DOCUMENT:
((

There are two gas filled accumulators of this style under the rear of the 1979 to 1991 123 300TD wagons, 201 190E 16v and 126 560SEL sedan and 560SEC coupes with self leveling rear suspension ( SLS ). The shock dampening quality of the actuators (hydraulic struts) is controlled by these accumulators. The accumulators are nitrogen gas filled spheres (balls) with a diaphragm in them that separates the gas and the hydraulic fluid from the actuators (struts). Accumulators are located above the rear axles and inboard of the springs. Since the gas inside the sphere is compressible (hydraulic fluid isnt), the accumulator "absorbs" and softens suspension “shocks” caused by undulations and bumps in the road. Hydraulic fluid moves into the accumulator and presses against one side of the diaphragm to compress the gas on the other side.

))

RECORDED DATA:
((

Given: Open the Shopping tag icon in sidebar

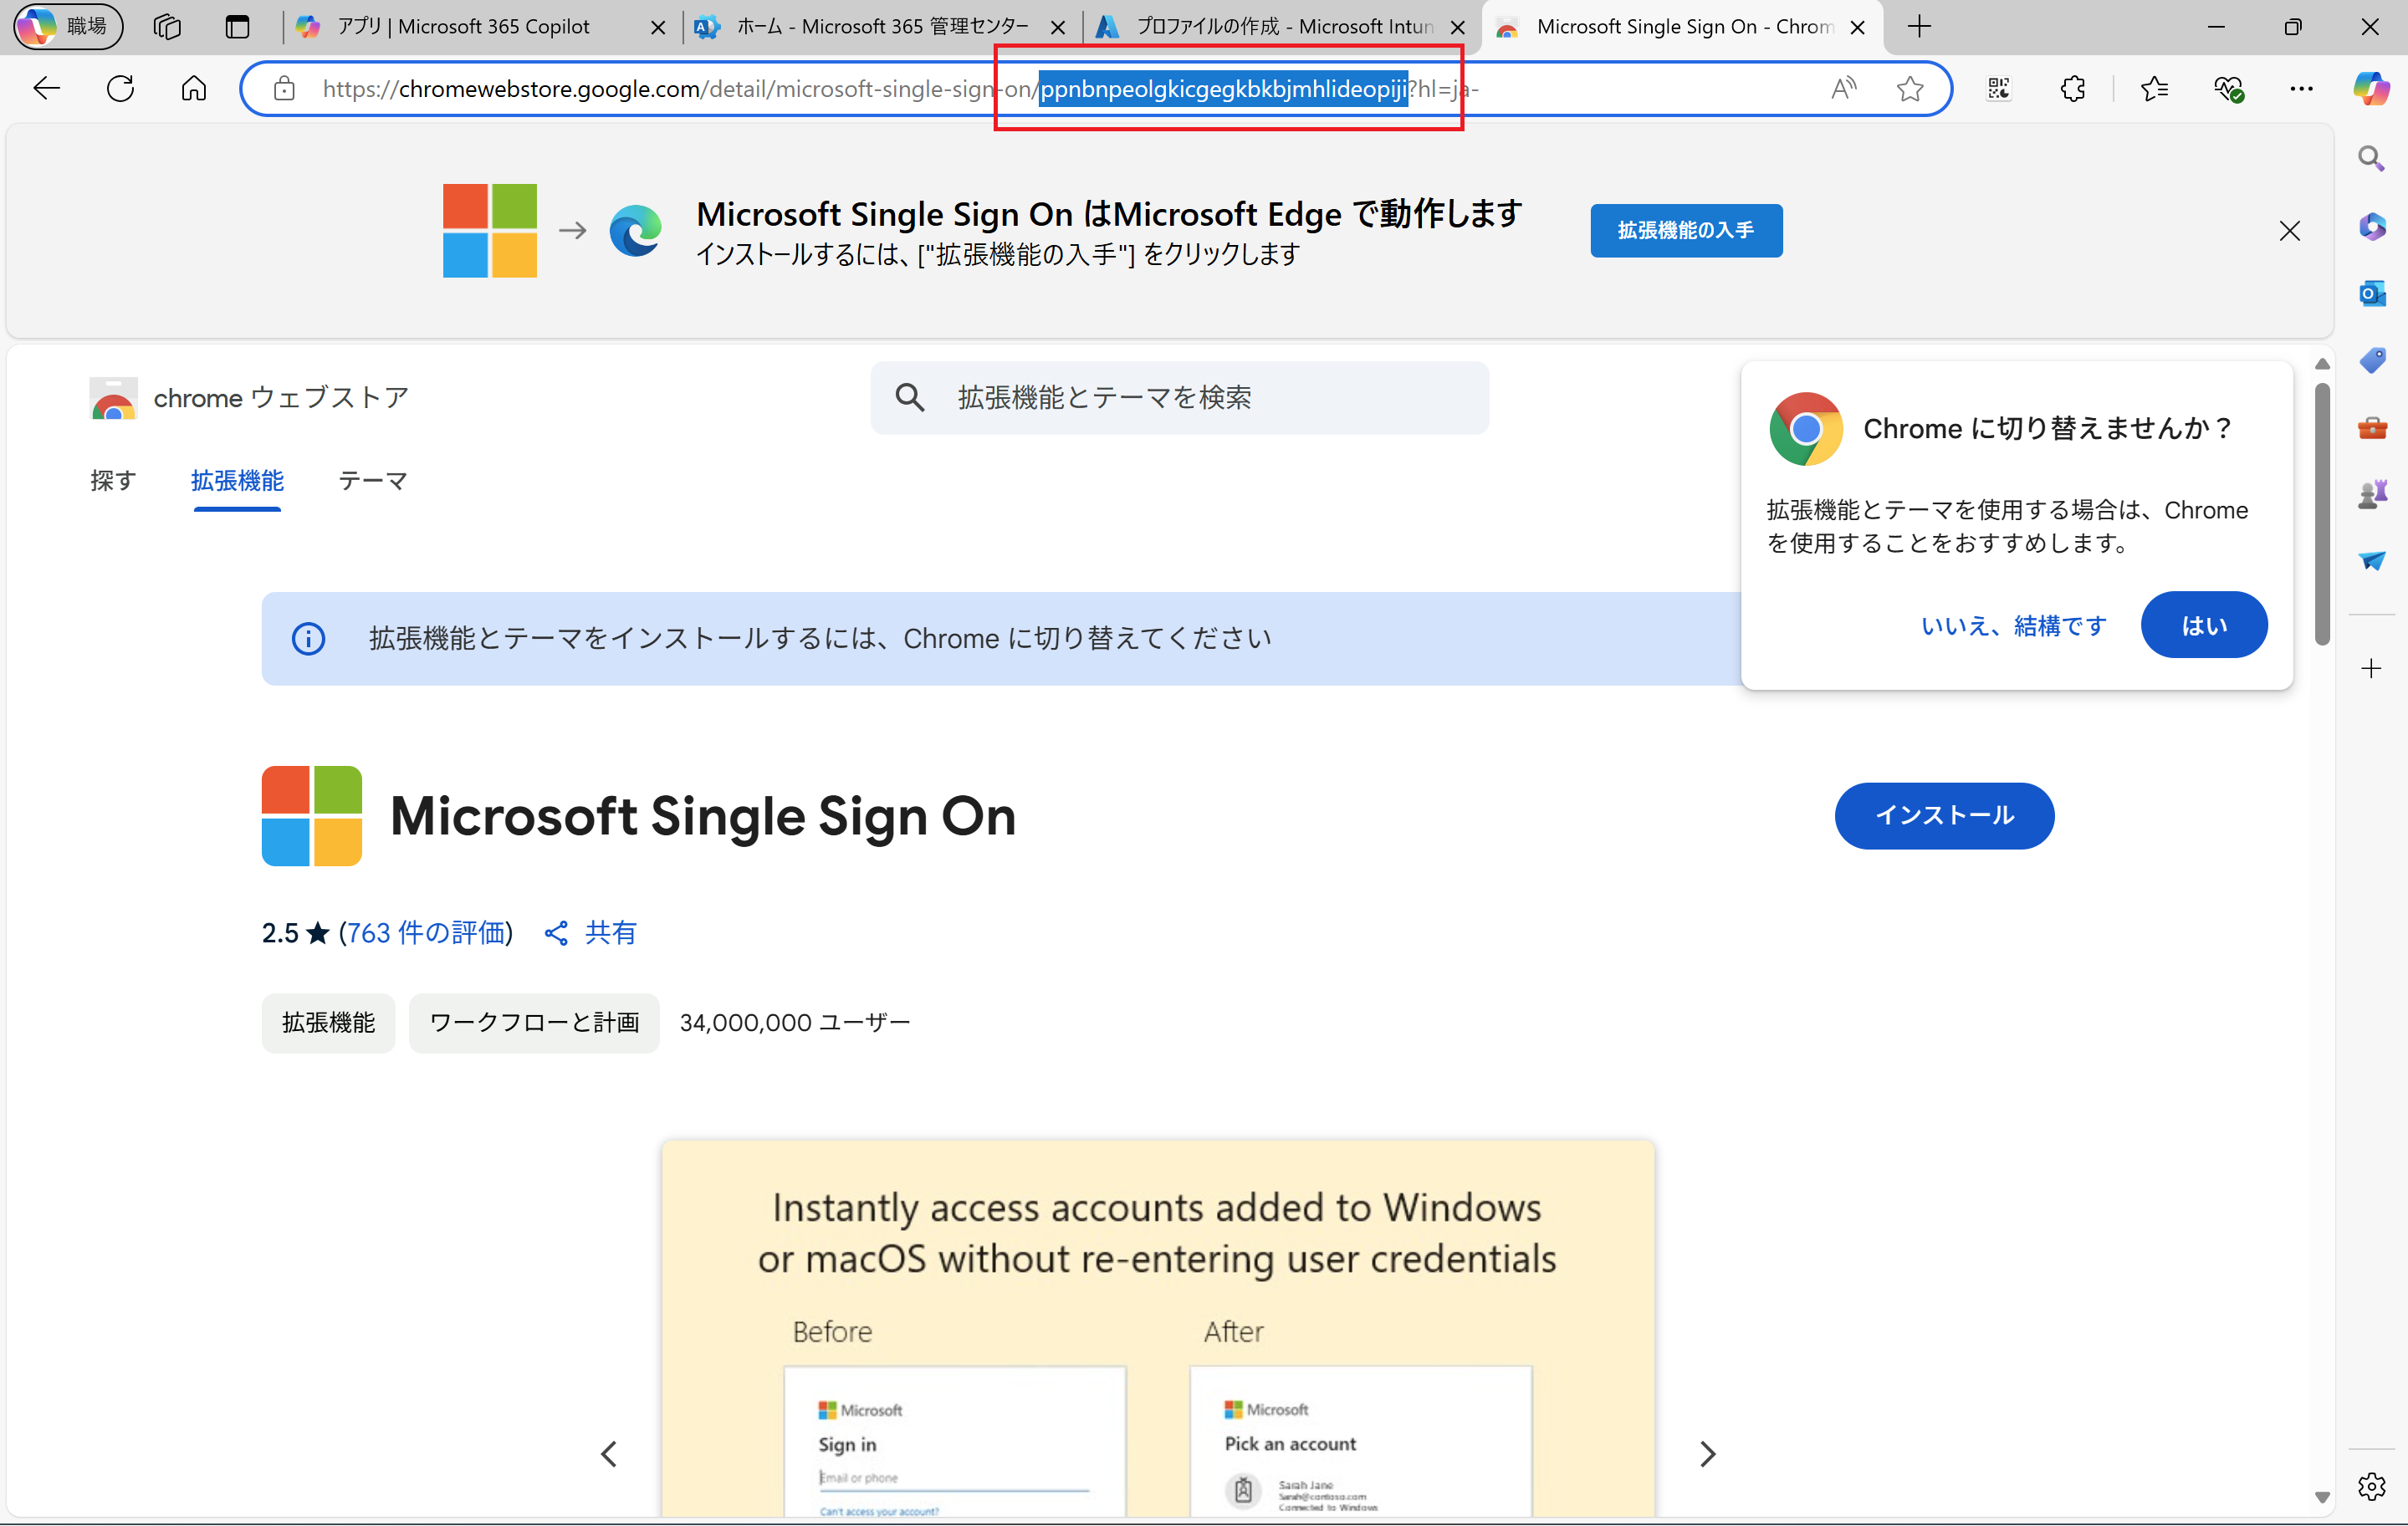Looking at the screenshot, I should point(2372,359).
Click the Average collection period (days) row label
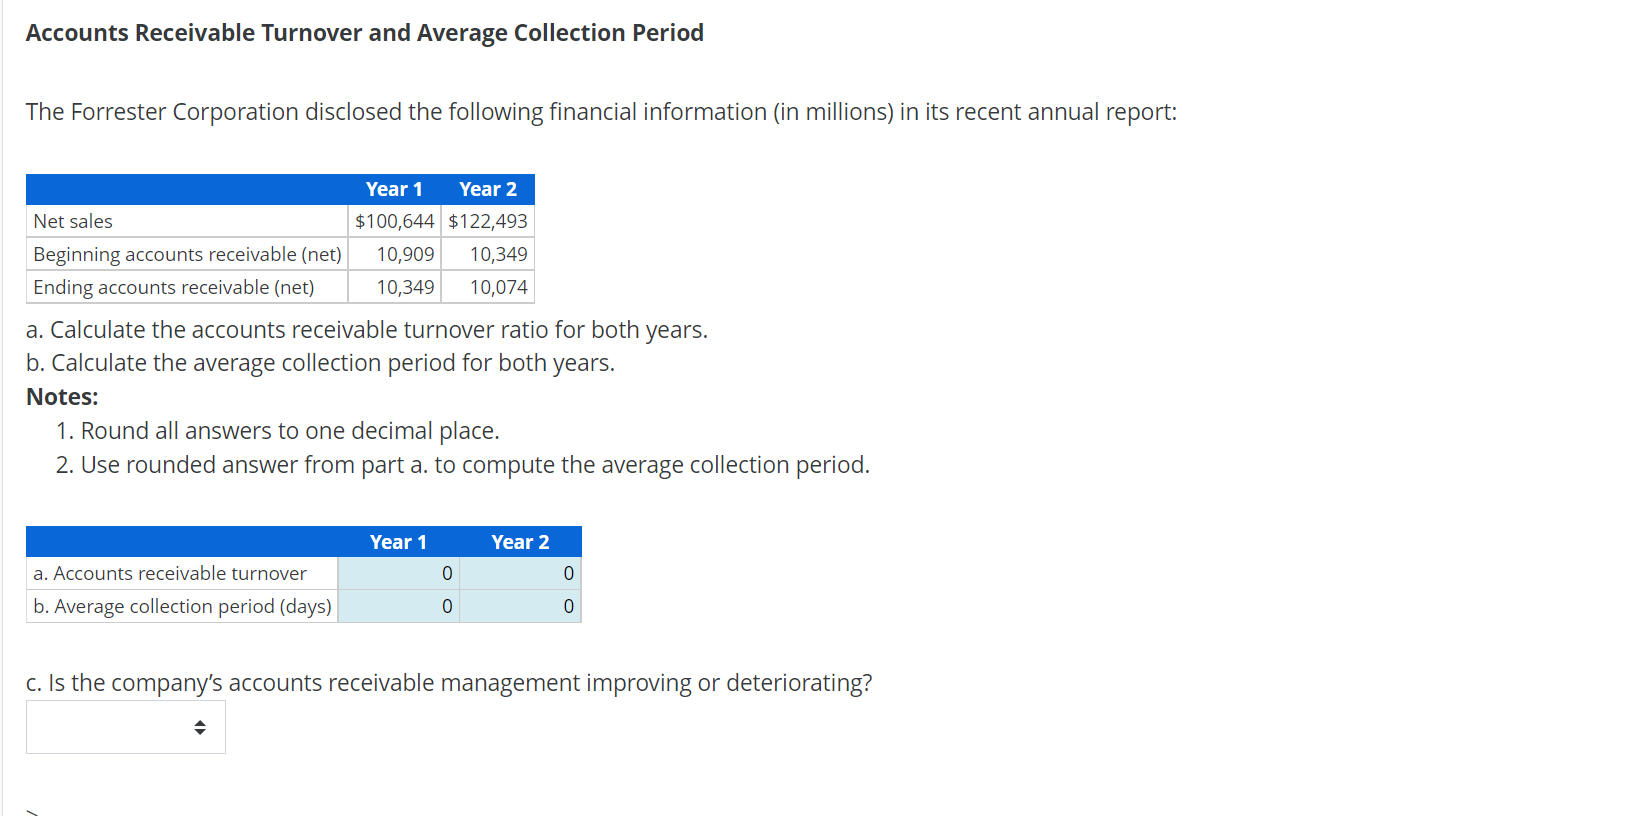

))

WORK TO BE COMPLETED: Pick up the explanation of the self-leveling rear suspension accumulators after its final sentence and keep writing it.

RESULT OF THIS TASK:
See Kent's on demand video below on how to determine if your accumulators are bad. When the accumulator diaphragm fails any soft ride will disappear and you will experience a very harsh "buckboard" type ride (almost like the shocks being seized up on a regular suspension. BUT that will only be the case if you leveling valve is working properly and the struts and spheres are fully charged with hydraulic fluid. Kent will explain how to troubleshoot this situation in his testing video. Under normal use accumulators only perform well for 50,000 to 60,000 miles before they begin to deteriorate and finally fail.
Here is the mounting location of the accumulator in a W126 560SEC.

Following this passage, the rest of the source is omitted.